Exercise prompt = Return the entries in their entirety, precisely as given.

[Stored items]
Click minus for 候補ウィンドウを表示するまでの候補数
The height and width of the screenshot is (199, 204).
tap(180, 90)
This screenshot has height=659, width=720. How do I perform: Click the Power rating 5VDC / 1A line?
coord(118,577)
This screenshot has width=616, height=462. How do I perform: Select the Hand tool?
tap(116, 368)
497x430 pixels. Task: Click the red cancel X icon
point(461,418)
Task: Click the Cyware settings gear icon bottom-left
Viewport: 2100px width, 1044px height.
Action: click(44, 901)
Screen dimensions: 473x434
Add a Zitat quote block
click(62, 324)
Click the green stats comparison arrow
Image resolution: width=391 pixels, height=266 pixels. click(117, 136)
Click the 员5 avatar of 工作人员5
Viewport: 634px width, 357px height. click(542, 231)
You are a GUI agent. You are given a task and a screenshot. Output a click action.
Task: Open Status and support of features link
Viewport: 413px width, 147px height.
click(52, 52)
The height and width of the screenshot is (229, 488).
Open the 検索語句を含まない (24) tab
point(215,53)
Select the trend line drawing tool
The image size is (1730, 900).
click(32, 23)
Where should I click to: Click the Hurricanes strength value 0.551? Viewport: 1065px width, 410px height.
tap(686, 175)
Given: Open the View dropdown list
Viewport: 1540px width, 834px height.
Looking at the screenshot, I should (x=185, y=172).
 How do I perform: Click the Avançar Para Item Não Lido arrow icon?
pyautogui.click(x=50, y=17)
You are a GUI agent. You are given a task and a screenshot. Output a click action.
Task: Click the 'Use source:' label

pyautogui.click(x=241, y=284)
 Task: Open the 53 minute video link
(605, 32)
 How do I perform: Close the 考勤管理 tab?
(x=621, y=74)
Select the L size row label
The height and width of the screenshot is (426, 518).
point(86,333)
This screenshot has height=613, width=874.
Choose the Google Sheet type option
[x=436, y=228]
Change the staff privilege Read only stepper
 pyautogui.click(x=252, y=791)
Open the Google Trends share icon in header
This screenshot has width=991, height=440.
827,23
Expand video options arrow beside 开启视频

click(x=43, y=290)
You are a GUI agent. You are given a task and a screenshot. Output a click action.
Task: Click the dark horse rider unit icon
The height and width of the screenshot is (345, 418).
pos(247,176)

Result =
Click minus for 候補ウィンドウを表示するまでの候補数
The height and width of the screenshot is (199, 204).
tap(180, 90)
This screenshot has height=659, width=720. How do I perform: Click the Power rating 5VDC / 1A line?
coord(118,577)
This screenshot has width=616, height=462. How do I perform: Select the Hand tool?
tap(116, 368)
497x430 pixels. Task: Click the red cancel X icon
point(461,418)
Task: Click the Cyware settings gear icon bottom-left
Viewport: 2100px width, 1044px height.
Action: click(44, 901)
Screen dimensions: 473x434
Add a Zitat quote block
click(62, 324)
Click the green stats comparison arrow
Image resolution: width=391 pixels, height=266 pixels. click(117, 136)
Click the 员5 avatar of 工作人员5
Viewport: 634px width, 357px height. click(542, 231)
You are a GUI agent. You are given a task and a screenshot. Output a click action.
Task: Open Status and support of features link
Viewport: 413px width, 147px height.
click(52, 52)
The height and width of the screenshot is (229, 488).
Open the 検索語句を含まない (24) tab
point(215,53)
Select the trend line drawing tool
The image size is (1730, 900).
click(32, 23)
Where should I click to: Click the Hurricanes strength value 0.551? Viewport: 1065px width, 410px height.
tap(686, 175)
Given: Open the View dropdown list
Viewport: 1540px width, 834px height.
Looking at the screenshot, I should (x=185, y=172).
 How do I perform: Click the Avançar Para Item Não Lido arrow icon?
pyautogui.click(x=50, y=17)
You are a GUI agent. You are given a task and a screenshot. Output a click action.
Task: Click the 'Use source:' label

pyautogui.click(x=241, y=284)
 Task: Open the 53 minute video link
(605, 32)
 How do I perform: Close the 考勤管理 tab?
(x=621, y=74)
Select the L size row label
The height and width of the screenshot is (426, 518).
point(86,333)
This screenshot has height=613, width=874.
Choose the Google Sheet type option
[x=436, y=228]
Change the staff privilege Read only stepper
 pyautogui.click(x=252, y=791)
Open the Google Trends share icon in header
This screenshot has width=991, height=440.
827,23
Expand video options arrow beside 开启视频

click(x=43, y=290)
You are a GUI agent. You are given a task and a screenshot. Output a click action.
Task: Click the dark horse rider unit icon
The height and width of the screenshot is (345, 418).
pos(247,176)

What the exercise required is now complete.